[YOUR TASK]
Copy out every one of the following lines word for word, without changing anything.

[DATA SHOWN]
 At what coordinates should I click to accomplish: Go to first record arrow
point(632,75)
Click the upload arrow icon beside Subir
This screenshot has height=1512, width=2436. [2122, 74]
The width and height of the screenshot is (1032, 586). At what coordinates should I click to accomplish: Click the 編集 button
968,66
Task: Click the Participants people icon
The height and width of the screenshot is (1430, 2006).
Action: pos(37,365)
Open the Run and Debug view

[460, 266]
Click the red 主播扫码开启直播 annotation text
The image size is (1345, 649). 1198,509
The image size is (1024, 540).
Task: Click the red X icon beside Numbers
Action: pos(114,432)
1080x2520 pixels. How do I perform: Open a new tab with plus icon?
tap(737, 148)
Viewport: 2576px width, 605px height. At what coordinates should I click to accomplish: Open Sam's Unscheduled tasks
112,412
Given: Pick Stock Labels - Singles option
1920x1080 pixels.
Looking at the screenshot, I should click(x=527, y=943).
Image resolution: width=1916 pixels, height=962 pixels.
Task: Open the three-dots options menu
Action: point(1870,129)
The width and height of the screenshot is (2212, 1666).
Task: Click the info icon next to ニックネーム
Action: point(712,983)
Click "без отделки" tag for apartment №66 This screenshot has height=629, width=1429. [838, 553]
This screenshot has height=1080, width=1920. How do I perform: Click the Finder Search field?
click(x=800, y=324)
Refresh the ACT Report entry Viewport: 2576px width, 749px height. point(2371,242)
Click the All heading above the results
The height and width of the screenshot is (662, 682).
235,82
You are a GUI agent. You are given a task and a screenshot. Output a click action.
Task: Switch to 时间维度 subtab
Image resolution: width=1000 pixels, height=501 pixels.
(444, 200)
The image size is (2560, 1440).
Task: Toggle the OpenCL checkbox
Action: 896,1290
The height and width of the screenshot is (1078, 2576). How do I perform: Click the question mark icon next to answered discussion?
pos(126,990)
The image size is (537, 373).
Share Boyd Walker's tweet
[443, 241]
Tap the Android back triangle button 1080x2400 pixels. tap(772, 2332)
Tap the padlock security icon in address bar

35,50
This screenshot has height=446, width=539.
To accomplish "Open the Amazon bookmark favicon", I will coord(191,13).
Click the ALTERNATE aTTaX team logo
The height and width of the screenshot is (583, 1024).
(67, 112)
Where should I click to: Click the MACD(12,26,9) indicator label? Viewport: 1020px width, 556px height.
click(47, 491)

[WRITTEN ANSWER]
 At what coordinates should I click to accomplish: Go to first record arrow
point(632,75)
Click the upload arrow icon beside Subir
This screenshot has height=1512, width=2436. [2122, 74]
The width and height of the screenshot is (1032, 586). At what coordinates should I click to accomplish: Click the 編集 button
968,66
Task: Click the Participants people icon
The height and width of the screenshot is (1430, 2006).
Action: pos(37,365)
Open the Run and Debug view

[460, 266]
Click the red 主播扫码开启直播 annotation text
The image size is (1345, 649). 1198,509
The image size is (1024, 540).
Task: Click the red X icon beside Numbers
Action: pos(114,432)
1080x2520 pixels. How do I perform: Open a new tab with plus icon?
tap(737, 148)
Viewport: 2576px width, 605px height. At what coordinates should I click to accomplish: Open Sam's Unscheduled tasks
112,412
Given: Pick Stock Labels - Singles option
1920x1080 pixels.
Looking at the screenshot, I should click(x=527, y=943).
Image resolution: width=1916 pixels, height=962 pixels.
Task: Open the three-dots options menu
Action: point(1870,129)
The width and height of the screenshot is (2212, 1666).
Task: Click the info icon next to ニックネーム
Action: point(712,983)
Click "без отделки" tag for apartment №66 This screenshot has height=629, width=1429. [838, 553]
This screenshot has height=1080, width=1920. How do I perform: Click the Finder Search field?
click(x=800, y=324)
Refresh the ACT Report entry Viewport: 2576px width, 749px height. point(2371,242)
Click the All heading above the results
The height and width of the screenshot is (662, 682).
235,82
You are a GUI agent. You are given a task and a screenshot. Output a click action.
Task: Switch to 时间维度 subtab
Image resolution: width=1000 pixels, height=501 pixels.
(444, 200)
The image size is (2560, 1440).
Task: Toggle the OpenCL checkbox
Action: 896,1290
The height and width of the screenshot is (1078, 2576). How do I perform: Click the question mark icon next to answered discussion?
pos(126,990)
The image size is (537, 373).
Share Boyd Walker's tweet
[443, 241]
Tap the Android back triangle button 1080x2400 pixels. tap(772, 2332)
Tap the padlock security icon in address bar

35,50
This screenshot has height=446, width=539.
To accomplish "Open the Amazon bookmark favicon", I will coord(191,13).
Click the ALTERNATE aTTaX team logo
The height and width of the screenshot is (583, 1024).
(67, 112)
Where should I click to: Click the MACD(12,26,9) indicator label? Viewport: 1020px width, 556px height.
click(47, 491)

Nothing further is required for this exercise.